Every Tuesday at 6. am, Tommeliten A Project Manager, Jostein Sigvaldsen, gets in his car and drives from Stavanger to Aker Solutions` yard in Egersund. He wants to be close to the work on the project module and colleagues at the yard.
"This is the really exciting part of the job! Seeing the elements in the project come into production and the module become a tangible asset. As project director, I benefit from insight into what's going on at the yard and can more easily discuss the developments in the project with my colleagues here," Jostein says.
Now finished, the module project has been planned and executed in record time, and its installation is just around the corner. A range of disciplines have worked together to meet the deadlines set for the project.
“It's very good that Jostein comes down to work here every week during the project period. He sees with his own eyes what we have to consider in transforming engineering drawings into a physical module” says Håkon Phillip Refsland, FAB (fabrication) Project Manager responsible for following up module work in Egersund.
Jostein knows just how cramped and narrow workspaces inside the module have been for the workers, Håkon says.
A special kind of work
When you know that over 100,000 workhours have been put into the module construction, the cramped module’s workspace takes on even greater meaning.
At the project’s peak, over 150 employees were doing engineering work in Stavanger and 200 specialists were engaged at the yard in Egersund. Now 100 of the latter work in offshore rotation to ready the module`s completion ahead of installation. In all, around 600 Aker Solutions employees have called Tommeliten Job No. 1.
By Friday, March 17th, 2023, the Tommeliten A process module was being rolled onto its barge at Egersund. As happens when rockets are launched into space, Jostein and Construction Manager, Håkon Phillip, joined a crowd of Tommeliten A team members and representatives from field operator, ConocoPhillips Skandinavia, to witness the module load-out.

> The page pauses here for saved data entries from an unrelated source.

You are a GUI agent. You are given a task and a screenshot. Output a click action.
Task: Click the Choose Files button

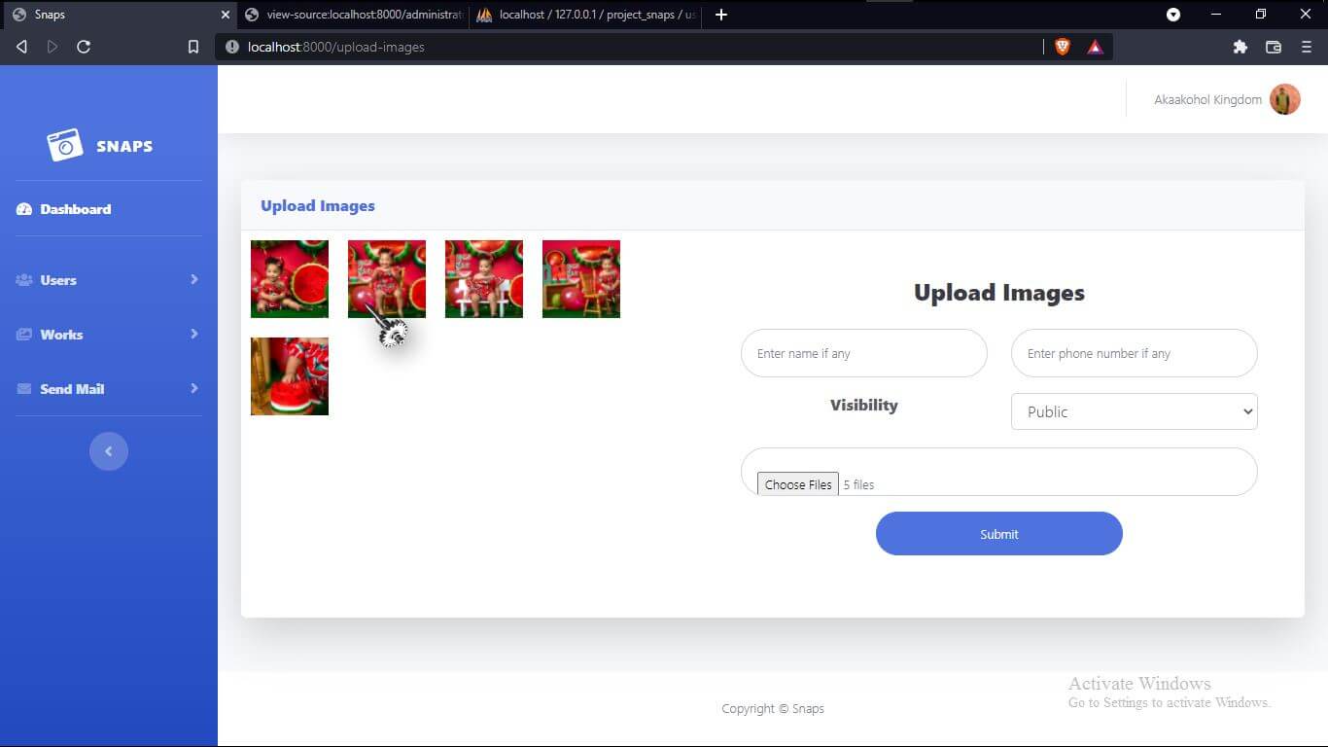tap(797, 484)
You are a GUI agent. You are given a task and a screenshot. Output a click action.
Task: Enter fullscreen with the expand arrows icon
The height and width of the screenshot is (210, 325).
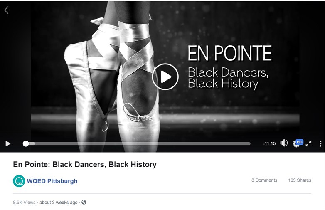coord(309,143)
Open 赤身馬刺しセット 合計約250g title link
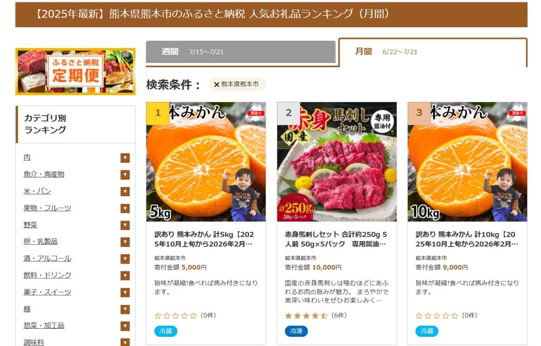 click(x=336, y=239)
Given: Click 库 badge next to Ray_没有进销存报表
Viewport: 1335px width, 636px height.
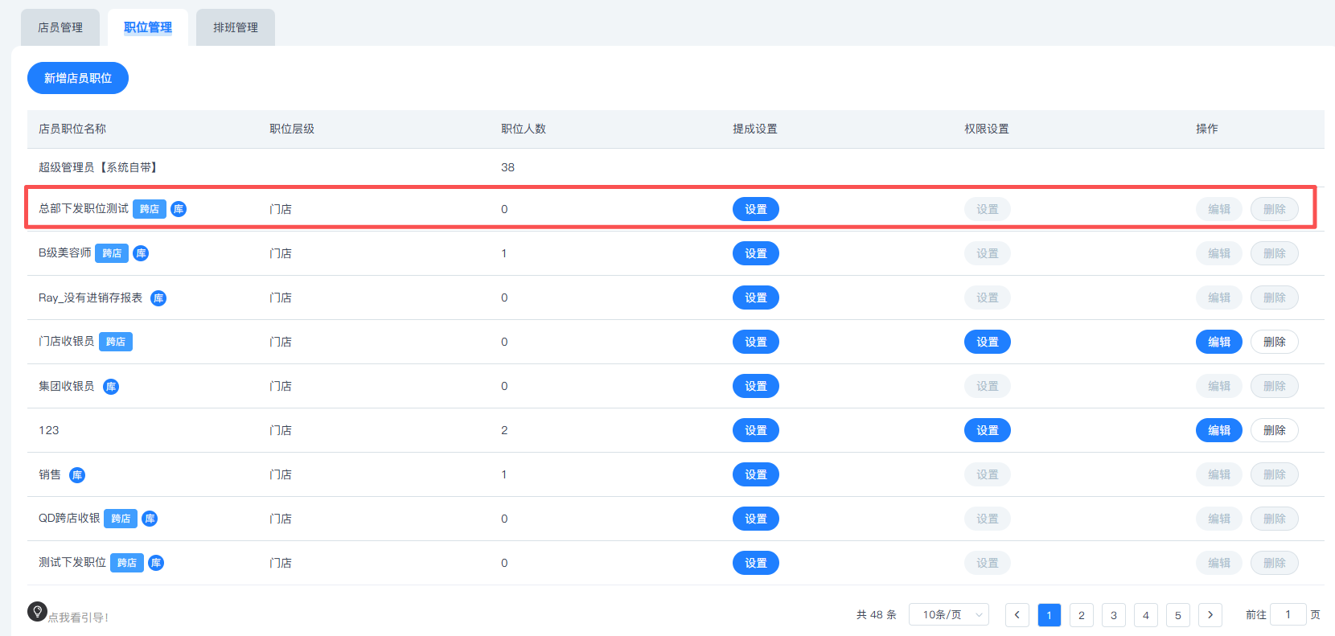Looking at the screenshot, I should click(158, 298).
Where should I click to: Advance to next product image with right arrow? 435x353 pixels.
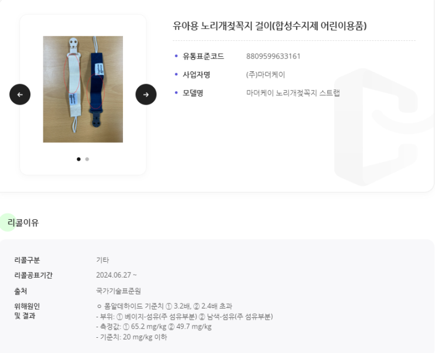(x=146, y=95)
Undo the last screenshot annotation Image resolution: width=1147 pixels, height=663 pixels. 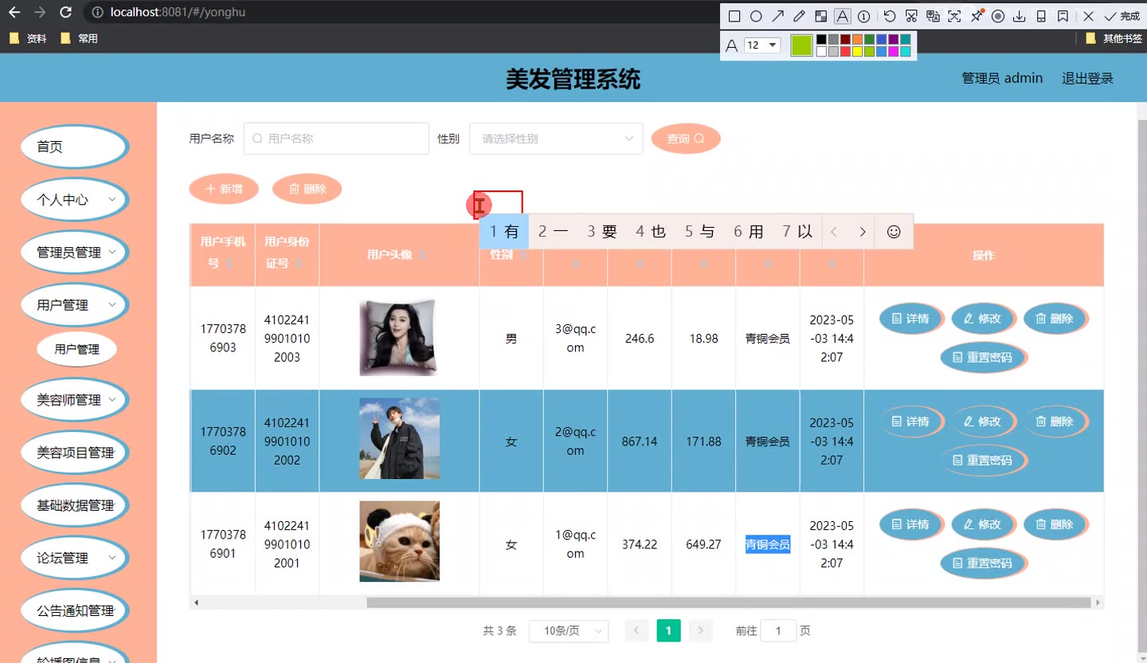point(890,16)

The complexity of this project is like a car being modified while it’s being driven. The new facilities will be tied into a field while it’s producing.
Paal Eikeseth, Executive Vice-President and head of Aker Solutions' Electrification, Maintenance and Modifications (EMM) business.

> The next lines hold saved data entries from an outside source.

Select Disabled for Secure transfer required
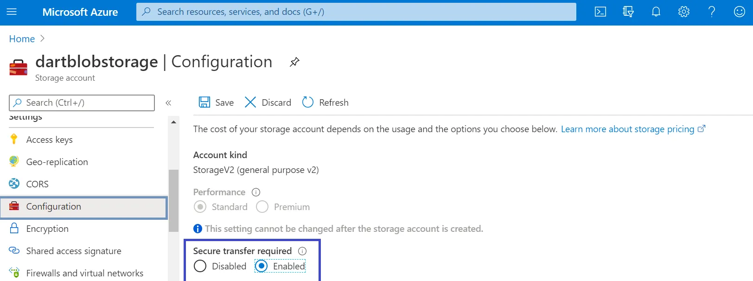This screenshot has height=281, width=753. pos(200,266)
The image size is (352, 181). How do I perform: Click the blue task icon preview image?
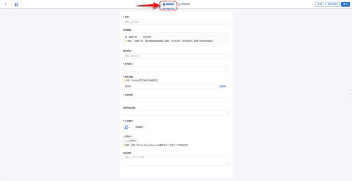[x=126, y=127]

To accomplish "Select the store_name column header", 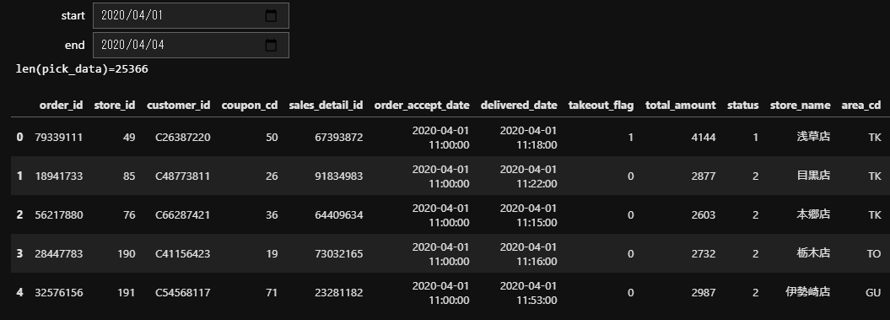I will pos(801,106).
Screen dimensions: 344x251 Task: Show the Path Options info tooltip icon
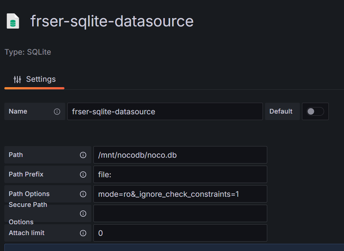[83, 194]
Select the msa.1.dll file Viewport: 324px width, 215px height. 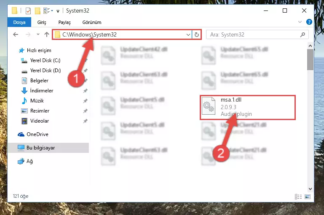(248, 108)
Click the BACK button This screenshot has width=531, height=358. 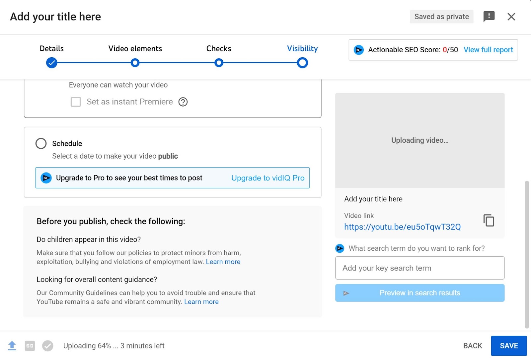click(473, 346)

?“Seeing the module being moved onto the barge makes me proud to be part of Aker Solutions. I am very impressed by the effort everybody has put into this project, and how the Aker Solutions and ConocoPhillips teams have made this a success — together,” Jostein says
“To be a part of the project gives even more meaning when you know how pivotal it is to meeting the increased demand for gas in Europe,” he adds.

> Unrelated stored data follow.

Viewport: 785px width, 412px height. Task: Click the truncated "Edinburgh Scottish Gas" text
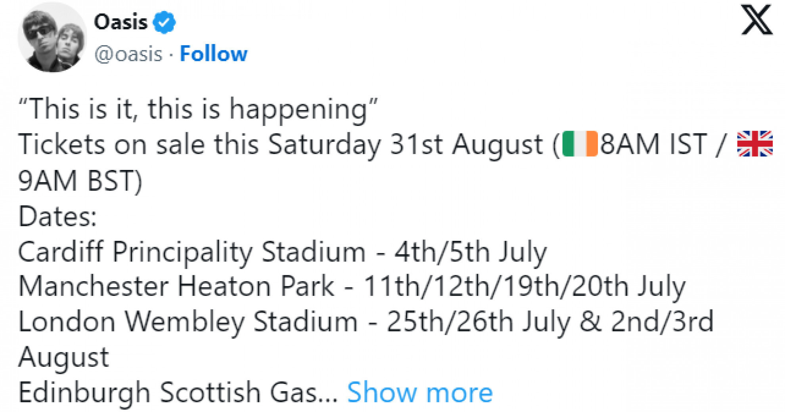coord(167,393)

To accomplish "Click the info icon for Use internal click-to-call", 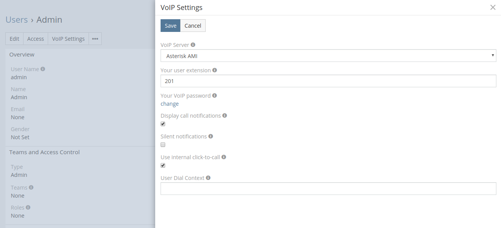I will [x=224, y=157].
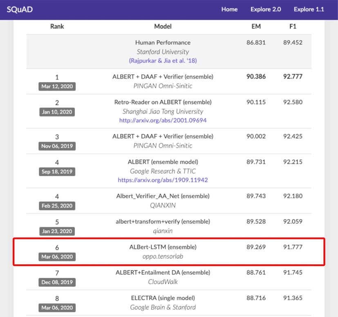338x317 pixels.
Task: Open the Home navigation link
Action: point(229,9)
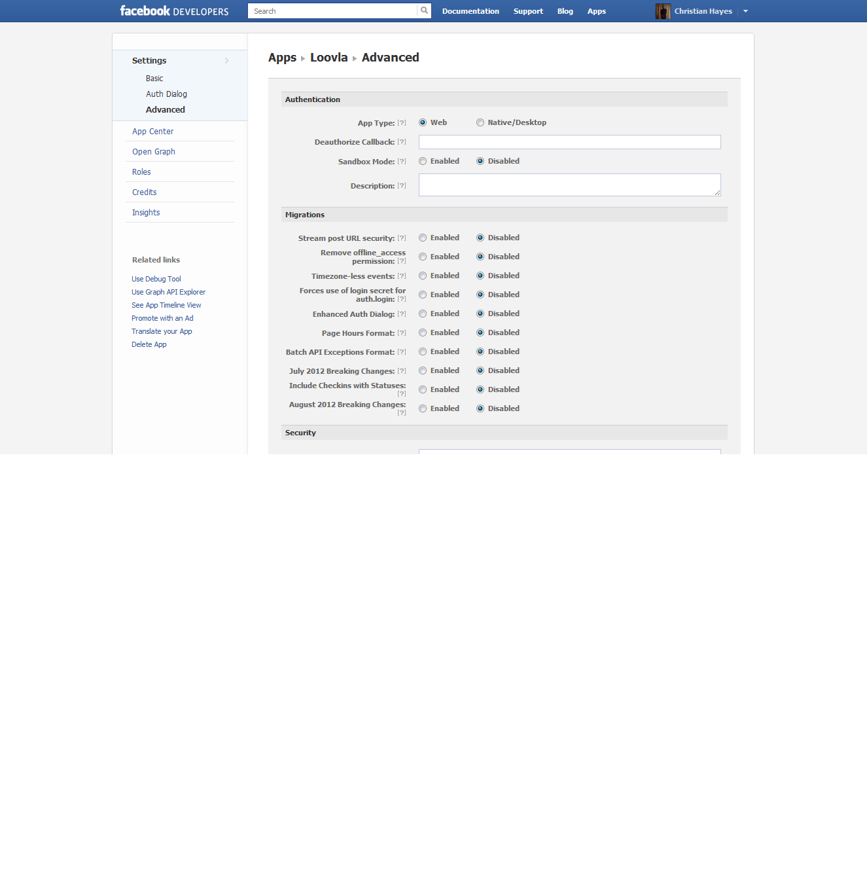Screen dimensions: 867x883
Task: Click help icon next to App Type
Action: [402, 123]
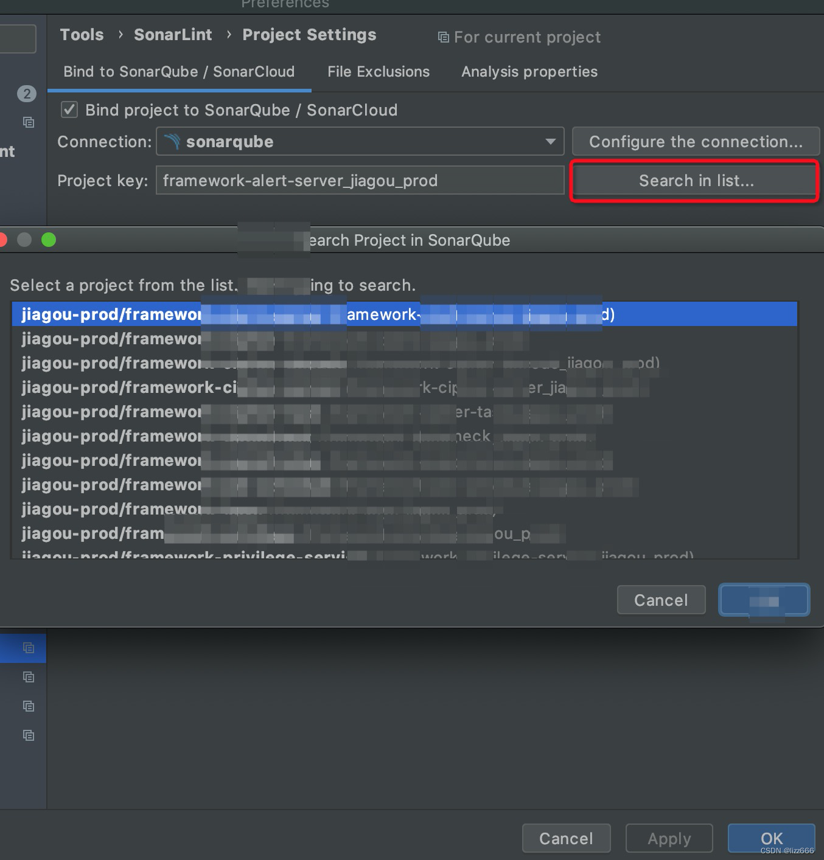Click the Project key input field
824x860 pixels.
pos(359,181)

ConocoPhillips Skandinavia awarded Aker Solutions the topside modification contract for Tommeliten A in September 2021 after being asked in October 2020 to deliver the development’s subsea production system.
Tommeliten A is a subsea development comprising two subsea templates that can accommodate up to 12 production wells. The field facilities will be tied back to the Ekofisk Complex, where the new processing module will be installed.
“Aker Solutions has several decades of experience with these types of modifications and maintenance projects on the Norwegian Continental Shelf,” said Paal Eikeseth, Executive Vice-President and head of Aker Solutions' Electrification, Maintenance and Modifications (EMM) business.
The complexity of this project is like a car being modified while it’s being driven. The new facilities will be tied into a field while it’s producing.”
In less than two years, the project has gone from front-end engineering and deisgn (FEED) studies to Module completion.
“Time has been short from the drawings arriving at the yard to production start, making close collaboration between all the contributors in the project even more important. Less time for preparations increases the risk for delays during construction. If we had a normal time schedule, we could have managed material delays better,” says Sigvaldsen.
Challenges overcome during the project involved pipe deliveries, valves and mechanical equipment that delayed the start of piping prefabrication by six weeks.
“We are now approaching the finishing line and the team collaboration across different locations and disciplines has been the key for success” Sigvaldsen concludes.